Voor meer informatie over de bescherming en werkzaamheid van vaccins: klik hier.

Jean Dodds waarschuwt (in een interview in 2009 in NATURAL HORSE Magazine (Volume 11, Issue 2)) voor teveel vaccineren; als een dier beschermd is kun je hem niet nog meer beschermd maken. Wel verhoog je de kans dat het dier een hypergevoeligheid ontwikkelt voor bepaalde componenten in vaccins, met alle gevolgen van dien.

Aangepast protocol

In overleg met je dierenarts.
Volgens dierenarts Tannetje Koning zijn de meeste honden na de standaard pupvaccinaties en een herhalingsvaccinatie na een jaar voor de 3 ‘core’ ziektes hondenziekte, Leverziekte (HCC) en Parvo in de meeste gevallen levenslang beschermd; onderzoeken van o.a. Dr. Schultz1 bevestigen dit ook.

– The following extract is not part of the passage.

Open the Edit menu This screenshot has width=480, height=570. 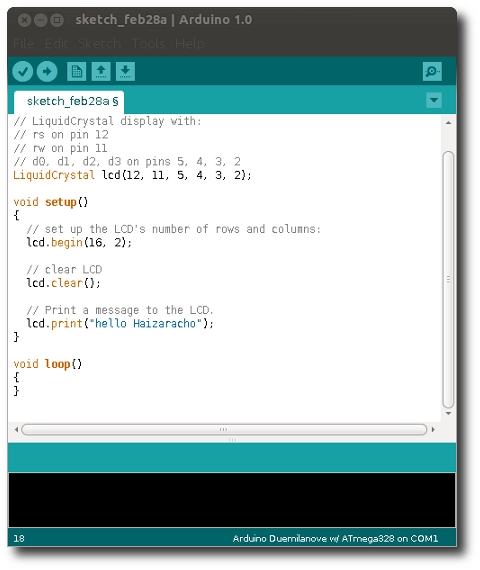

Over de herhalingsfrequentie bij katten zijn de geleerden het nog niet eens; er wordt relatief weinig onderzoek naar katten gedaan. Maar over een herhalingsfrequentie van 3 jaar zijn de meeste onderzoekers het wel eens. Deze 3 jaar is dan echt de ondergrens, we zijn een onderzoek tegengekomen waarbij katten zelfs 7,5 jaar na vaccinatie nog een hoge kattenziekte-titer hadden, de titers voor niesziekte waren in dit onderzoek 3-4 jaar na vaccinatie ook nog voldoende hoog.1

Over een aangepast vaccinatieprotocol voor paarden is erg weinig betrouwbare documentatie te vinden. Er zijn wel paardeneigenaren die minder of niet vaccineren, maar zij zijn in de minderheid. Vaak ook noodgedwongen; omdat veel paarden in pensionstalling staan, wordt het standaard protocol van de stal (vaak verplicht) aangehouden. Bij deelname aan wedstrijden geldt ook een vaccinatieplicht.

1Olson, P.; Finnsdóttir, H.; Klingeborn, B.; Hedhammar, Å.: Duration of antibodies elicted bij canine distemper virus vaccination in dogs. Veterinary Record (1997) 141, 654-655.
Schultz, R.D. Current and Future Canine and feline vaccination programs. Vet Med 3: No. 3, 233-254, 1998.
Scott FW, Geissinger CM: Long-term immunity in cats vaccinated with an inactivated trivalent vaccine. Am J Vet Res. 1999 May;60(5):652-8.